As one embodiment of the present invention, the image loss function obtaining module is configured to back-propagate the calculated image loss function to the feature extracting module through an image training gradient; the advanced feature layer extracted by the feature extraction module contains rich image information, so that the super-resolution text image reconstructed by the super-resolution reconstruction module is more vivid;

The character loss function acquisition module is used for reversely transmitting the calculated character loss function to the feature extraction module through a character training gradient, so that the feature layer extracted by the feature extraction module contains rich character information, the character content of the super-resolution character image reconstructed by the super-resolution image reconstruction module is more prepared, and the credibility of the super-resolution character image reconstructed by the super-resolution image reconstruction module is improved;

The gradient loss function acquisition module is used for reversely transmitting the calculated gradient loss function to the feature extraction module through gradient training gradient, so that the advanced feature layer extracted by the feature extraction module contains rich gradient information, the super-resolution character image and the character edge reconstructed by the super-resolution image reconstruction module are more clear, and the definition of the super-resolution character image after reconstruction is improved.

As one embodiment of the present invention, the image loss function obtaining module is configured to calculate an image loss function, and specifically includes: calculating the L ₁ loss of the high-resolution text image corresponding to the reconstructed super-resolution text image and the text image to be processed, so that the reconstructed super-resolution text image has the pixel value of the corresponding high-resolution text image;

The text loss function obtaining module is used for calculating a text loss function, and specifically comprises: calculating CTC loss of the text content of the text image to be processed and the corresponding marked text content obtained by the text recognition module, so that the text content recognized by the text recognition module is more correct;

The gradient loss function obtaining module is used for calculating a gradient loss function, and specifically comprises: calculating a gradient map through a Sobel operator for the high-resolution text image corresponding to the text image to be processed, and obtaining a target gradient map; calculating the loss of L ₁ by the target gradient map and the reconstructed super-resolution gradient map, so that the reconstructed super-resolution gradient map has the pixel value of the target gradient map;

And the loss function fusion module performs weighted summation on the three loss functions of the image loss function, the text loss function and the gradient loss function to obtain a fusion loss function.
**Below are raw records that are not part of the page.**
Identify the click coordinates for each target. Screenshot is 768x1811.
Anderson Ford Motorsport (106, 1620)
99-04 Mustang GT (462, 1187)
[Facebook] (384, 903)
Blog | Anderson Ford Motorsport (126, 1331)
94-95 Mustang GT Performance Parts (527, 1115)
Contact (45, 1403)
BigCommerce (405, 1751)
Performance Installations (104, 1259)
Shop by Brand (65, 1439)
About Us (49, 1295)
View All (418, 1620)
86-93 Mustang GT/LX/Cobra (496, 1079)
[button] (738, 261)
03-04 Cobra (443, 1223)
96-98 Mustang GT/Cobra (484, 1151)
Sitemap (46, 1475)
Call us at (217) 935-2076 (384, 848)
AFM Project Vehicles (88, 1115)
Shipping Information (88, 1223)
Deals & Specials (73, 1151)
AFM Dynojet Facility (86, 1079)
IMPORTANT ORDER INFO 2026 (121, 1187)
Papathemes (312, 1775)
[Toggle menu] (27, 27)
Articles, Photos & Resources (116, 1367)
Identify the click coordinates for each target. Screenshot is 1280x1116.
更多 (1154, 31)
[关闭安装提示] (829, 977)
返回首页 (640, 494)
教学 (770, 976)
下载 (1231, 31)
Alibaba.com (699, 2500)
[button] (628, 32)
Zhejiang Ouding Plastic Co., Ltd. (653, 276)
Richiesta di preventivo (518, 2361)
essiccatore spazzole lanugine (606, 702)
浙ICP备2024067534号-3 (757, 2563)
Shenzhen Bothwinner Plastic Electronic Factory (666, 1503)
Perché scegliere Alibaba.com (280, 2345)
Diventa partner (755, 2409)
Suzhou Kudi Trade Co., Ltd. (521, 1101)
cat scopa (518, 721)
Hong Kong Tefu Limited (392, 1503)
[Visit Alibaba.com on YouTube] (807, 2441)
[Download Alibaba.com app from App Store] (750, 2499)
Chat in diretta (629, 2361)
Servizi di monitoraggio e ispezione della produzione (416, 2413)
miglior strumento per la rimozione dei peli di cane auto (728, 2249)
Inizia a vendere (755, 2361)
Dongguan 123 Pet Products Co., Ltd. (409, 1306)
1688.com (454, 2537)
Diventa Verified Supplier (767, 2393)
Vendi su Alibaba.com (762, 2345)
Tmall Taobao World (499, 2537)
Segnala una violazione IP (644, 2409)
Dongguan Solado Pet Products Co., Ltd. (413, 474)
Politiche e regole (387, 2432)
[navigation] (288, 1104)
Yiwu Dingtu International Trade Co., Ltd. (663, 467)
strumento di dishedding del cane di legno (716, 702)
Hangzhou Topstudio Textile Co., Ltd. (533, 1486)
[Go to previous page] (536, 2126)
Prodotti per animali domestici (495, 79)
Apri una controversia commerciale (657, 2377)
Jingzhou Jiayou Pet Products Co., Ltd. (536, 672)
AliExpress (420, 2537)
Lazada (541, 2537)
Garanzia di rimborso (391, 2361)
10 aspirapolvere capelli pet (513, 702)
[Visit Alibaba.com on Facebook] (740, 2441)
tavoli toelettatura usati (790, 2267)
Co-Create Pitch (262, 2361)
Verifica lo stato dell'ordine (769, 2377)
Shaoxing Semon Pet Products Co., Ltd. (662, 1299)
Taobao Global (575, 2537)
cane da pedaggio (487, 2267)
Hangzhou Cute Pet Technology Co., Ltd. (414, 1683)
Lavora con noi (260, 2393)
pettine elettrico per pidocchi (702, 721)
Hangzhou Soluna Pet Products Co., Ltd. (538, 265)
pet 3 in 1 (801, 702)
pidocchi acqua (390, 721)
According to one aspect of the invention, the following technical scheme is adopted: a text image super-resolution reconstruction method, the method comprising:

The feature extraction module extracts a set feature layer corresponding to the image to be processed;

Inputting the feature layer to a super-resolution image reconstruction module, up-sampling the feature layer, and extracting features of the up-sampled feature layer to obtain a reconstructed super-resolution text image;

Inputting the feature layer into a character recognition module, downsampling the feature layer, extracting time sequence features of the downsampled feature layer, and recognizing characters of the extracted time sequence features to obtain character contents in a character image to be processed;

and inputting the feature layer to a super-resolution gradient map reconstruction module, up-sampling the feature layer, and extracting features of the up-sampled feature layer to obtain a reconstructed super-resolution gradient map.

As an embodiment of the present invention, the method further comprises:

the image loss function acquisition module calculates an image loss function according to the super-resolution text image acquired by the super-resolution image reconstruction module;

the text loss function acquisition module calculates a text loss function according to the text content acquired by the text recognition module;

The gradient loss function acquisition module calculates a gradient loss function according to the super-resolution gradient map acquired by the super-resolution gradient map reconstruction module;

The loss function fusion module fuses the three loss functions of the image loss function acquired by the image loss function acquisition module, the text loss function acquired by the text loss function acquisition module and the gradient loss function acquired by the gradient loss function acquisition module to acquire a fusion loss function; and training the multi-task text image super-resolution reconstruction network by using the fusion loss function.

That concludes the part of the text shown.